Figure 13.1 and 13.2 show curves used in place of histograms to picture the overall shape of a distribution of data. You can think of drawing a curve through the tops of the bars in a histogram, smoothing out the irregular ups and downs of the bars. There are two important distinctions between histograms and these curves. First, most histograms show the counts of observations in each class by the heights of their bars and, therefore, by the areas of the bars. We set up curves to show the proportion of observations in any region by areas under the curve. To do that, we choose the scale so that the total area under the curve is exactly 1. We then have a density curve. Second, a histogram is a plot of data obtained from a sample. We use this histogram to understand the actual distribution of the population from which the sample was selected. The density curve is intended to reflect the idealized shape of the population distribution.

EXAMPLE 1 Using a density curve

Figure 13.4 copies Figure 13.3, showing the histogram and the Normal density curve that describe this data set of 130 body temperatures. What proportion of the temperatures are greater than or equal to 99 degrees Fahrenheit? From the actual 130 observations, we can count that exactly 19 are greater than or equal to 99°F. So the proportion is 19/130, or 0.146. Because 99 is one of the break points between the classes in the histogram, the area of the shaded bars in Figure 13.4(a) makes up 0.146 of the total area of all the bars.

Now concentrate on the density curve drawn through the histogram. The total area under this curve is 1, and the shaded area in Figure 13.4(b) represents the proportion of observations that are greater than or equal to 99°F. This area is 0.1587. You can see that the density curve is a quite good approximation—0.1587 is close to 0.146.

296

image
Figure 13.4: Figure 13.4 A histogram and a Normal density curve, Example 1. (a) The area of the shaded bars in the histogram represents observations greater than 99°F. These make up 19 of the 130 observations. (b) The shaded area under the Normal curve represents the proportion of observations greater than 99°F. This area is 0.1587.

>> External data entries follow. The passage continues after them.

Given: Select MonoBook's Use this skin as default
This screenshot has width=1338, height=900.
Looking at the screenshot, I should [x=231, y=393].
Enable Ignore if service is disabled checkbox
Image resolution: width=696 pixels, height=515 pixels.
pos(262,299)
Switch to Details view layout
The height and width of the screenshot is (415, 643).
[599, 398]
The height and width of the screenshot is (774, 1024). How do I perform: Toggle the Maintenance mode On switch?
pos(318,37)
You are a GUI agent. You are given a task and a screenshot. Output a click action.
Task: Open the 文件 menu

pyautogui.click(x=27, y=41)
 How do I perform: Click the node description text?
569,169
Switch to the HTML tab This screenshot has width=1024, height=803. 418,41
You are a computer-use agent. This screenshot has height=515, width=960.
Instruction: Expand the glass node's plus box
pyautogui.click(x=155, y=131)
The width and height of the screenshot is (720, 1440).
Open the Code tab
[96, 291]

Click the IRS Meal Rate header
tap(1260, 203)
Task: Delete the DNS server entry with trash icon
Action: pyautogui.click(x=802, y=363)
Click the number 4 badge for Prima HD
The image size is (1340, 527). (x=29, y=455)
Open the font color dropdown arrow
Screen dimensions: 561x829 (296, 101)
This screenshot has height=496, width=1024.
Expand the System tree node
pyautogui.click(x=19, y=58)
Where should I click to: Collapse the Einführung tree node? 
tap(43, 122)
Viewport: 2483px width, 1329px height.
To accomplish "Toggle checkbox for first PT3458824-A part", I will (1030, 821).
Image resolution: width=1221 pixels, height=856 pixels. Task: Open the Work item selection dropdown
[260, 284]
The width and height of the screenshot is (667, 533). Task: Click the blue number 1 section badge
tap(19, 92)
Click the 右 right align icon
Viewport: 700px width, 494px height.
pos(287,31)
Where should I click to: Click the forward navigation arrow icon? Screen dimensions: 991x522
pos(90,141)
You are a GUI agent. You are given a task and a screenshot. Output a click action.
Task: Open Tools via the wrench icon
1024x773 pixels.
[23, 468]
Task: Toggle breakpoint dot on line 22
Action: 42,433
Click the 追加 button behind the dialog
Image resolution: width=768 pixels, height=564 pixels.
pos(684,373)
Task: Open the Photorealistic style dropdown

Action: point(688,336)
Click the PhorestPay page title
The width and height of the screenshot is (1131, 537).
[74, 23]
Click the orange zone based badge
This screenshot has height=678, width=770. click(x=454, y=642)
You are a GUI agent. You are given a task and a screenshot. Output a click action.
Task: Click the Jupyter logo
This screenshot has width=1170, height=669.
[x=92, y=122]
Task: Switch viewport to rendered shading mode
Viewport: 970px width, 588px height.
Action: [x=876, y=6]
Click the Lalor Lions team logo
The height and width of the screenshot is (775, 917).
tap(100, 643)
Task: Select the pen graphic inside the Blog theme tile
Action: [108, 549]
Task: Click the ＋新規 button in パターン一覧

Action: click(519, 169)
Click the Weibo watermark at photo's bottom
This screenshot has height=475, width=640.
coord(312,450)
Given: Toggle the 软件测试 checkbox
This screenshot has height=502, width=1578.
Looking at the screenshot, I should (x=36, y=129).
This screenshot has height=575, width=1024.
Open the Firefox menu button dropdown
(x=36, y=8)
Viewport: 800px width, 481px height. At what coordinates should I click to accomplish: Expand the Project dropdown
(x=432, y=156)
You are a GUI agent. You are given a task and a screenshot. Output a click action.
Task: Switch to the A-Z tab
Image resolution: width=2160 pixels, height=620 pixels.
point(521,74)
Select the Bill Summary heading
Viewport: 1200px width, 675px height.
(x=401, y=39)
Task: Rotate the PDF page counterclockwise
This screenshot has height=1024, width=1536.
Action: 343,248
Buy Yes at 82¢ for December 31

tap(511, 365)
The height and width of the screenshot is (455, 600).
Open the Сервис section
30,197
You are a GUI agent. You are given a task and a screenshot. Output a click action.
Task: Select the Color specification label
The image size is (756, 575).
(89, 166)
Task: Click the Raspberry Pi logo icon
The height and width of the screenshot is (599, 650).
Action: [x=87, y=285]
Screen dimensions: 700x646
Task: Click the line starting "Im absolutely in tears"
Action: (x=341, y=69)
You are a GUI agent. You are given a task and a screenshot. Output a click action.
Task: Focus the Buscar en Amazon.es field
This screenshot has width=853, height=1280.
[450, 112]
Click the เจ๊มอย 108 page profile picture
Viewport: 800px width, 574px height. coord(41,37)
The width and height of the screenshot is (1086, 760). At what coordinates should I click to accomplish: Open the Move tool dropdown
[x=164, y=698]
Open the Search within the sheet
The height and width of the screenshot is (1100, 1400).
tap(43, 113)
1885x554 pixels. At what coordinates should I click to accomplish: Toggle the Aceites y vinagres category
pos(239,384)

The area under the density curve in Example 1 is not exactly equal to the true proportion because the curve is an idealized picture of the distribution. For example, the curve is exactly symmetric, but the actual data are only approximately symmetric. Because density curves are smoothed-out idealized pictures of the overall shapes of distributions, they are most useful for describing large numbers of observations.